Explaining why things are the way they are is an ongoing quest. Because languages evolve, linguists' descriptions can never be complete for all time; they have to accommodate the changing nature of language. For example, most grammar books make clear the fact that progressive aspect is not used with stative verbs; therefore, the following would be ungrammatical: (5) "I am wanting a new car." For some English speakers, the sentence is not ungrammatical, and even those who find it so would be more inclined to accept progressive aspect when it co-occurs with perfective aspect, as in : (6) "I have been wanting a new car" (for some time now).

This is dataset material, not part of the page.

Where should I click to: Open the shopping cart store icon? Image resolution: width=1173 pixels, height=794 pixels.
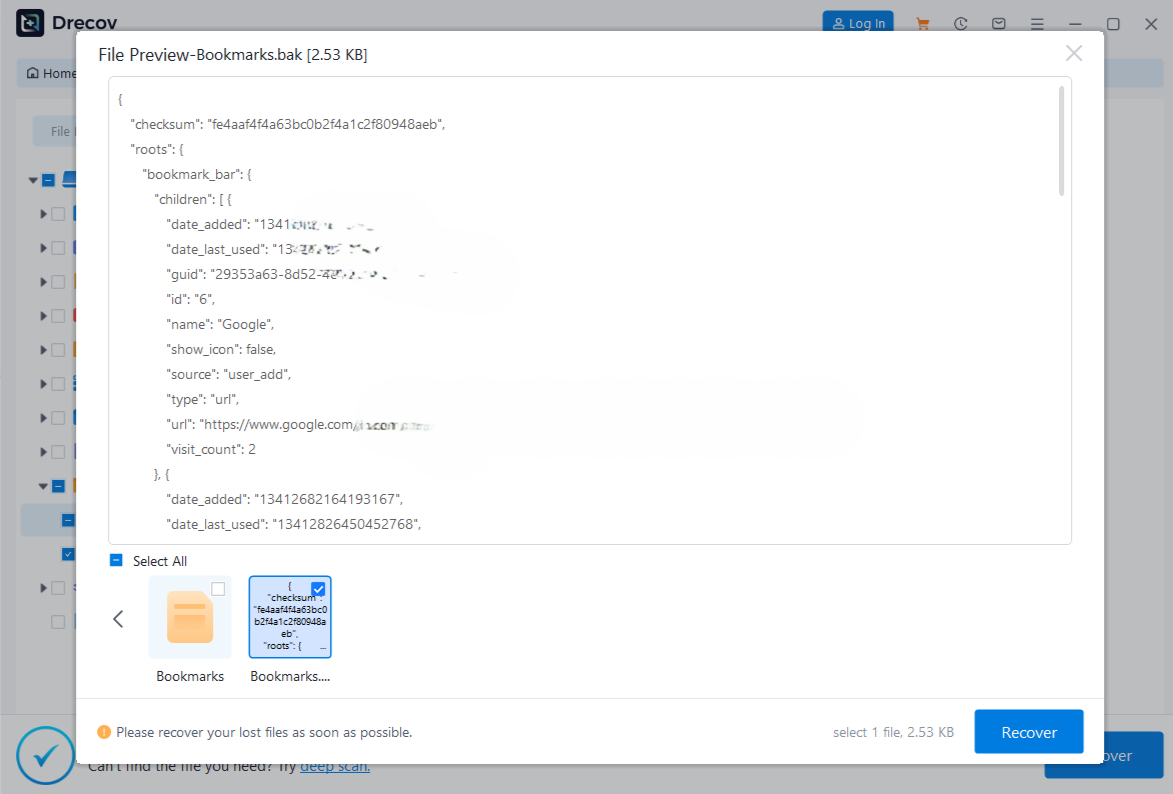tap(922, 23)
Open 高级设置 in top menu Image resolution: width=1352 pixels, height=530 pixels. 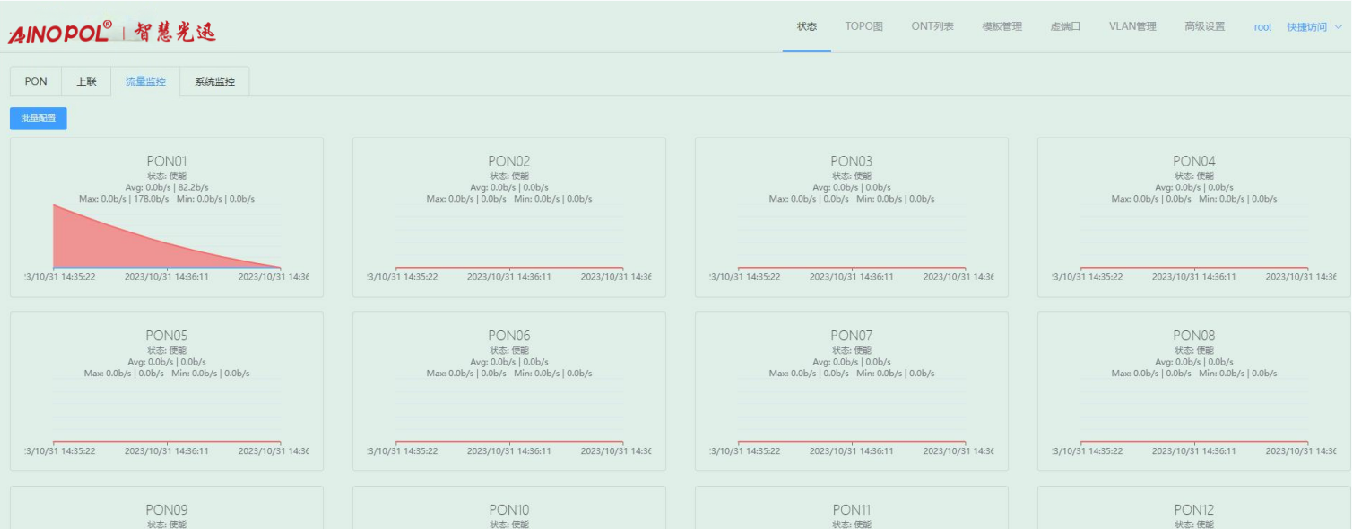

The point is, languages change, and any textbook rule should be seen as subject to change and non-categorical. Just as grammar learning is a process--witness the persistent instability of inter-languages--so grammar itself. There is little static about either.
10. "I don't know enough to teach grammar."
Teachers often say this when they have opted to teach one of the other language skills, or when they choose to teach a low-proficiency class. While it is true that teachers can only teach what they know, teachers who articulate the above often know more than they think they do. The pie chart introduced earlier can be a useful tool for teachers to collect what they know about form, meaning, and use of a particular grammar structure. What they don't know will become apparent from the gaps on the chart and the gaps will nominate themselves as items for the teacher's agenda for further study. After all, what better way to learn something than to teach it?
If the goals of language instruction include teaching students to use grammar accurately, meaningfully, and appropriately, then a compelling case can be made for teaching grammar. Instead of viewing grammar as a static system of arbitrary rules, it should be seen as a rational, dynamic system that is comprised of structures characterized by the three dimensions of form, meaning, and use.
Chomsky, C. (1969). Linguistics and philosophy. In S. Hook (Ed.), "Language and philosophy." New York: New York University Press.
Ellis, R. (1993). The structural syllabus and second language acquisition. "TESOL Quarterly," 27, 91-113.
Hatch, E. (1974). Second language learning--universals? "Working Papers on Bilingualism," 3, 1-17.
Larsen-Freeman, D., & Long, M. (1991). "An introduction to second language acquisition and research." London: Longman. Larsen-Freeman, D. (1995). On the teaching and learning of grammar: Challenging the myths. In F. Eckman et al. (Eds.), "Second language acquisition theory and pedagogy." Mahwah, NJ: Lawrence Erlbaum.
Pienemann, M. (1984). Psychological constraints on the teachability of languages. "Studies in Second Language Acquisition," 6, 186-214.
VanPatten, B., & Cadierno, T. (1993). Explicit instruction and input processing. "Studies in Second Language Acquisition," 15, 225-44.
Larsen-Freeman, D. (Series Director). (1993; 1997). "Grammar dimensions: Form, meaning, and use. Boston: Heinle & Heinle.